Dataset excerpts:
*-*-*
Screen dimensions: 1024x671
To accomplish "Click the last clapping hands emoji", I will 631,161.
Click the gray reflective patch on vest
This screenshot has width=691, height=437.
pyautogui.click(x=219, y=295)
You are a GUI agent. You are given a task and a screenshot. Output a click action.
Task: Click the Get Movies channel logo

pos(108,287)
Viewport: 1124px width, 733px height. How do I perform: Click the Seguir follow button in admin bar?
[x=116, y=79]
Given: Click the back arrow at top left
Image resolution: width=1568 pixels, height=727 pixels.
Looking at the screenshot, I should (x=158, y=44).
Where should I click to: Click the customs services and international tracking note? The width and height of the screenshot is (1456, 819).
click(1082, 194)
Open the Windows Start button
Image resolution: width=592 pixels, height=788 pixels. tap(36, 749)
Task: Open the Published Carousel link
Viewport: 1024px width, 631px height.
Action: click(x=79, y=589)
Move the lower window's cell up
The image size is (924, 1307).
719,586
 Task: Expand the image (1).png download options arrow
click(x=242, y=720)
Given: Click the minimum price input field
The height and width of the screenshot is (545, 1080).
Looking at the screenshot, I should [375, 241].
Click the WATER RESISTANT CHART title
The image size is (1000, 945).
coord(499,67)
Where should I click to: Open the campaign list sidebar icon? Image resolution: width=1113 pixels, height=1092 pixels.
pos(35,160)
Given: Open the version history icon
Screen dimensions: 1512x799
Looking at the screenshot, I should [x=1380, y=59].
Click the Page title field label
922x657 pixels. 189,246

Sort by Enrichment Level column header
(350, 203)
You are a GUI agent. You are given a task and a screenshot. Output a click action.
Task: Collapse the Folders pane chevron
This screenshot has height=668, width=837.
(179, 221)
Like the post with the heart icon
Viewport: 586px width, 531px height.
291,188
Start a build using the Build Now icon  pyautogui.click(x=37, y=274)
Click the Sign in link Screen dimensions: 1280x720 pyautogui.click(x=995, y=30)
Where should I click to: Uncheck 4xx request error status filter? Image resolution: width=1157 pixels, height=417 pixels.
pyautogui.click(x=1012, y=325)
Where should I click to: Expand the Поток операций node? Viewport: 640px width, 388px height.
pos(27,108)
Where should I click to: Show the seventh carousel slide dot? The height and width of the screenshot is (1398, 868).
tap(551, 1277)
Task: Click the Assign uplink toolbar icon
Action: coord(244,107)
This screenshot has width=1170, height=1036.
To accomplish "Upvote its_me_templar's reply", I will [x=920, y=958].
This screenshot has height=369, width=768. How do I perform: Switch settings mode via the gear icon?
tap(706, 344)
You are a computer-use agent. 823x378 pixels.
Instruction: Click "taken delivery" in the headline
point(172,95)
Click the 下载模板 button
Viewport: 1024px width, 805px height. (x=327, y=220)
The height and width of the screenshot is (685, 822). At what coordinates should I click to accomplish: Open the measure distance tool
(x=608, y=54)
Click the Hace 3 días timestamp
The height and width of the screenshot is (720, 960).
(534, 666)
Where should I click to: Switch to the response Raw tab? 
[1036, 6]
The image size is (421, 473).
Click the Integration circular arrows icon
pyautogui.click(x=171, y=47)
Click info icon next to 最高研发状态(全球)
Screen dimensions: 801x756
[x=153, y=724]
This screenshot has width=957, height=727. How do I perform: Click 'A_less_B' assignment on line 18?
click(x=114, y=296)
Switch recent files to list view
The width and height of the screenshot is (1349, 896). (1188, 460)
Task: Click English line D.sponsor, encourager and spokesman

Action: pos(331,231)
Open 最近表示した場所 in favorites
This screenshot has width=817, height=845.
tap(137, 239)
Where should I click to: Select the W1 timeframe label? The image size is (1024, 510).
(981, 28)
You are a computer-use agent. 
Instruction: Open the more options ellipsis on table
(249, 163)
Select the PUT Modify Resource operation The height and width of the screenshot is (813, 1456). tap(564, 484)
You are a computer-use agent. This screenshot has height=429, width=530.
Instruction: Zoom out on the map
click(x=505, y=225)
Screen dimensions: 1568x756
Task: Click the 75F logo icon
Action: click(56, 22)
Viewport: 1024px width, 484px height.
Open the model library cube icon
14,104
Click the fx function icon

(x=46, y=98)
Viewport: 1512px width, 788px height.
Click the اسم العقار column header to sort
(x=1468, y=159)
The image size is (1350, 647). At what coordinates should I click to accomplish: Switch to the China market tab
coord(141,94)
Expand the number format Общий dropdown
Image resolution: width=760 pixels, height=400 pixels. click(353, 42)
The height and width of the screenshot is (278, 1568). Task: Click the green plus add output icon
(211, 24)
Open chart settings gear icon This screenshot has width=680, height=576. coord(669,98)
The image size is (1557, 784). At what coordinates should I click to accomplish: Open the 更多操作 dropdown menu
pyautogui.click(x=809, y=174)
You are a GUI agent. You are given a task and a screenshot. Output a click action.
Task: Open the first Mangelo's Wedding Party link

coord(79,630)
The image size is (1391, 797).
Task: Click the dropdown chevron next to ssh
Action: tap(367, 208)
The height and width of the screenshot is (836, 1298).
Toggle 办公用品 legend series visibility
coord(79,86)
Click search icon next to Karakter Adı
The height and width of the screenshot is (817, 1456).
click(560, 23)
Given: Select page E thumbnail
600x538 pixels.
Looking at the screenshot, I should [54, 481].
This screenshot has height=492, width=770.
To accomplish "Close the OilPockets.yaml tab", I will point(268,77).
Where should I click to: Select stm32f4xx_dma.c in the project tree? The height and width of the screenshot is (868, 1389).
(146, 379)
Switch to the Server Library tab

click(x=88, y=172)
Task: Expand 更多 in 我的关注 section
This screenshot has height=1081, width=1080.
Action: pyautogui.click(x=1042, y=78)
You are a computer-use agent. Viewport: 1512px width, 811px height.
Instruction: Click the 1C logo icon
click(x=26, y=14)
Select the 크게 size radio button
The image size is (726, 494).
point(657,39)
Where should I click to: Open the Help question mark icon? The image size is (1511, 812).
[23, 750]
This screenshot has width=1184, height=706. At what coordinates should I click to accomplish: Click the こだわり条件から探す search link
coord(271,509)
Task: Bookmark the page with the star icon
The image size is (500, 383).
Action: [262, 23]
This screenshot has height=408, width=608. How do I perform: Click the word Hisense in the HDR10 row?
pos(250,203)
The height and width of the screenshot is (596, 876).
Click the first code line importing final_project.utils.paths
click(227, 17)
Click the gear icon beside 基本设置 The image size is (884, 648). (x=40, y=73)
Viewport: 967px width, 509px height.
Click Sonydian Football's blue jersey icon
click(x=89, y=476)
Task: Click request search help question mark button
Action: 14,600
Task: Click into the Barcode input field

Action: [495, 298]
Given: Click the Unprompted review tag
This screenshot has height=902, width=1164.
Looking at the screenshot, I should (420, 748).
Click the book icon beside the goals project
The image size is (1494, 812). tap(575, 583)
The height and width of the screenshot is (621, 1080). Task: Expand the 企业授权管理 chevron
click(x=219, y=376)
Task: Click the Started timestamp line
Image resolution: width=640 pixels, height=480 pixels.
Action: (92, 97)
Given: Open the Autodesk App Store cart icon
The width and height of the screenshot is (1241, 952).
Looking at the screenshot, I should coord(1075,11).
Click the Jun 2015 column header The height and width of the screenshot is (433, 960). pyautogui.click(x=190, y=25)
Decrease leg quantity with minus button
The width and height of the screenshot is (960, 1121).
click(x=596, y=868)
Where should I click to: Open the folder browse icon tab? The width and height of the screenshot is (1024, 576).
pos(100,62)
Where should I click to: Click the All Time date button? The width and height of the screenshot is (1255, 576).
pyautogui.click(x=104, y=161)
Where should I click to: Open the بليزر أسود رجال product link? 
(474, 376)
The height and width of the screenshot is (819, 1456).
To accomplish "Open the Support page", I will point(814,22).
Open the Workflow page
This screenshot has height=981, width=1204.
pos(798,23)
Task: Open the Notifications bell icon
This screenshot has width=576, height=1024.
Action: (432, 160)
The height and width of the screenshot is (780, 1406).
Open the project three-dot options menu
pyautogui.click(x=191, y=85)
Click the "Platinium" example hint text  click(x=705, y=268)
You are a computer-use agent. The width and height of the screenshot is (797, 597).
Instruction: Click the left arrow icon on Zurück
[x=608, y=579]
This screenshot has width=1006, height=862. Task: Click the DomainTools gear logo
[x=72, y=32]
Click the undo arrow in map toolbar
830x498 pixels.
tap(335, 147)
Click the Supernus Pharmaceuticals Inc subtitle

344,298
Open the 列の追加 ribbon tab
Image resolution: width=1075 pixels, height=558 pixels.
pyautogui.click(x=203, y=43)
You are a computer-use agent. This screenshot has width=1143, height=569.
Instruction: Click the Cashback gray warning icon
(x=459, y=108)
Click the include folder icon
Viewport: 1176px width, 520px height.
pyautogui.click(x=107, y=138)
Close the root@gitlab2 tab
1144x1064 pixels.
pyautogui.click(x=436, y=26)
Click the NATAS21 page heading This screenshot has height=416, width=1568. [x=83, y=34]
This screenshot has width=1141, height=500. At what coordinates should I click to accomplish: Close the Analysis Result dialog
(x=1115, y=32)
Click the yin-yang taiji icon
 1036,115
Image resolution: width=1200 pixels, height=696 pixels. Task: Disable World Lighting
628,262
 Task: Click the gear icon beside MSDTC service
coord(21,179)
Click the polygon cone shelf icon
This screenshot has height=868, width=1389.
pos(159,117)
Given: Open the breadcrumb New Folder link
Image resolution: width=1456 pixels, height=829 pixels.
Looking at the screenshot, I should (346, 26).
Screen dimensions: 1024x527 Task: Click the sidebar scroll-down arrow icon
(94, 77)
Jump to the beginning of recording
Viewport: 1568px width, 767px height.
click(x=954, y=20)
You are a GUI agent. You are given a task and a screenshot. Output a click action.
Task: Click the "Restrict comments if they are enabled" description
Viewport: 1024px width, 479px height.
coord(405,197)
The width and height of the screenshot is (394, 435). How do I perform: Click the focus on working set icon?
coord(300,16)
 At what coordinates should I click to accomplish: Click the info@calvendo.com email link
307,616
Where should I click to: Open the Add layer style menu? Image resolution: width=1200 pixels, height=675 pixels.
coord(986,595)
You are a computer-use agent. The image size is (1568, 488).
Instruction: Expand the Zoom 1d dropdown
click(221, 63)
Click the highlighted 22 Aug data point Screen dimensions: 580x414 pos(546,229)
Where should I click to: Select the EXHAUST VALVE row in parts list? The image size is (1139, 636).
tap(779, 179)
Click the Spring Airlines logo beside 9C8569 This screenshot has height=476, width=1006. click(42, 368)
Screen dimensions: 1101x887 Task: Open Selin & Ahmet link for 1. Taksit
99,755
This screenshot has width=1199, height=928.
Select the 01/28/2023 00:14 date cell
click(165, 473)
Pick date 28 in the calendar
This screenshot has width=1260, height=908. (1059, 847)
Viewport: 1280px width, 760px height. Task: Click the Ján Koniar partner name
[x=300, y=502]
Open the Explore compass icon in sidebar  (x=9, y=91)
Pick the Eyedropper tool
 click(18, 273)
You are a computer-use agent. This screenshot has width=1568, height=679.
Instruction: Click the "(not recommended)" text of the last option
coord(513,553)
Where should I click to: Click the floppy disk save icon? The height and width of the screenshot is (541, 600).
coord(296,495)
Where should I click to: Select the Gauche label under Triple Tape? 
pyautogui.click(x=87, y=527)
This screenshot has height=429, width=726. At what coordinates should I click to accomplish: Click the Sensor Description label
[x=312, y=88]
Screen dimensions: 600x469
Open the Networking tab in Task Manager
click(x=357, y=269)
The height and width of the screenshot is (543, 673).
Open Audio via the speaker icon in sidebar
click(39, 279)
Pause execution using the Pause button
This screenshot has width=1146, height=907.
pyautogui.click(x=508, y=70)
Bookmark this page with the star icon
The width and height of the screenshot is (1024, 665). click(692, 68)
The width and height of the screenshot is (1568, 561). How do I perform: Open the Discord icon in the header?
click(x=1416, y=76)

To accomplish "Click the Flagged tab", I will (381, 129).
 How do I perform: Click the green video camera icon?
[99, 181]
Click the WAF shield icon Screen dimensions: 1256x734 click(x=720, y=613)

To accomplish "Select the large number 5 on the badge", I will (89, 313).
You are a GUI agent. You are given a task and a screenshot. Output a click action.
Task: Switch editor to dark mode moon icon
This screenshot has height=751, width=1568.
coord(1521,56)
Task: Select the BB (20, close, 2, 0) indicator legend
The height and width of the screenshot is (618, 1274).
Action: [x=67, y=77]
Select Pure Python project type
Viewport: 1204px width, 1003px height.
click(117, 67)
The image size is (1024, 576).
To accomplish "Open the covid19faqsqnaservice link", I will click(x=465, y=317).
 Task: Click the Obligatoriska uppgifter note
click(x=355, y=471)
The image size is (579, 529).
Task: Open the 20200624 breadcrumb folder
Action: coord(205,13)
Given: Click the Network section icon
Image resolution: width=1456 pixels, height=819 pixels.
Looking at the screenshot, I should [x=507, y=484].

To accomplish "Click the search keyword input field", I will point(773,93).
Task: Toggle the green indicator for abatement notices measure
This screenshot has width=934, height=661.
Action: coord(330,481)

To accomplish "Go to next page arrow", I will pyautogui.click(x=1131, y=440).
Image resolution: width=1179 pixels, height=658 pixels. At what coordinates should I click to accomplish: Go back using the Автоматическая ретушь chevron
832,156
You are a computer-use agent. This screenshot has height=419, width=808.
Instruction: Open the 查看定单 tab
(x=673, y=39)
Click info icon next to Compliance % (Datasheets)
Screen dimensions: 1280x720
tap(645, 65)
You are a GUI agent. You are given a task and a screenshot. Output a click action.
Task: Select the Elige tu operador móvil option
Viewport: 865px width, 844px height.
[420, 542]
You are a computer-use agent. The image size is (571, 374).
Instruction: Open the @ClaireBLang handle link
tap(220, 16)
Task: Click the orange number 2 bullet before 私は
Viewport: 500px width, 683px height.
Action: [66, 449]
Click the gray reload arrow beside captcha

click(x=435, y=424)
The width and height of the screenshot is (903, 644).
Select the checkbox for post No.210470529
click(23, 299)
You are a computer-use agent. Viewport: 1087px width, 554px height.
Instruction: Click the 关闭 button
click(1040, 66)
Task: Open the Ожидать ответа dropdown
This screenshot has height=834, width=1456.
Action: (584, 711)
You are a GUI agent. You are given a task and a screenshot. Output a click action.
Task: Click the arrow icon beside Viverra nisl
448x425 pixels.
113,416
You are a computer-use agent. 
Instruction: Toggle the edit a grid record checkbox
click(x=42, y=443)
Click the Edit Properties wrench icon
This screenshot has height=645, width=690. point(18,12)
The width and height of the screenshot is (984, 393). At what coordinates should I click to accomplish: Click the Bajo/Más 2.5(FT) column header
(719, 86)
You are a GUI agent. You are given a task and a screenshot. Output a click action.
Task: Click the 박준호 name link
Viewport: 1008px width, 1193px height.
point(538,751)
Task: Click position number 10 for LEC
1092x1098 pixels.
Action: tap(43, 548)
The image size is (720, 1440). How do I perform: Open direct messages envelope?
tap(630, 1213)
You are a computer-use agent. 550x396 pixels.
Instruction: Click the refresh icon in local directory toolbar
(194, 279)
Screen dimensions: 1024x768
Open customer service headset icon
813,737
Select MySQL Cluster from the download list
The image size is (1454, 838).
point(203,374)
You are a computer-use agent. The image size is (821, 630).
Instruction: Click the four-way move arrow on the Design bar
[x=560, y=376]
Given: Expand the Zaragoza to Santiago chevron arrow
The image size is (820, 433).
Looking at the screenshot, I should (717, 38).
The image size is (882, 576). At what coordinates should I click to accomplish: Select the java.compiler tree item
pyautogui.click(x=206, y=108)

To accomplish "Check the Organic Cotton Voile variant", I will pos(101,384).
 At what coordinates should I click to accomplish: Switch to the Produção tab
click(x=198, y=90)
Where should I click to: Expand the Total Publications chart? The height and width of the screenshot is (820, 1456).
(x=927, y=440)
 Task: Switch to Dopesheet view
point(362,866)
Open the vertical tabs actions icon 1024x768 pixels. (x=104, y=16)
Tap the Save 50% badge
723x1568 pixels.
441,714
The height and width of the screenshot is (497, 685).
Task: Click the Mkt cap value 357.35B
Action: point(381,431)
*-*-*
▶ [Required work]
Copy down each line in the entries that has the word "section".

▶ [Result of this task]
Task: Expand 更多 in 我的关注 section
Given: Click the Network section icon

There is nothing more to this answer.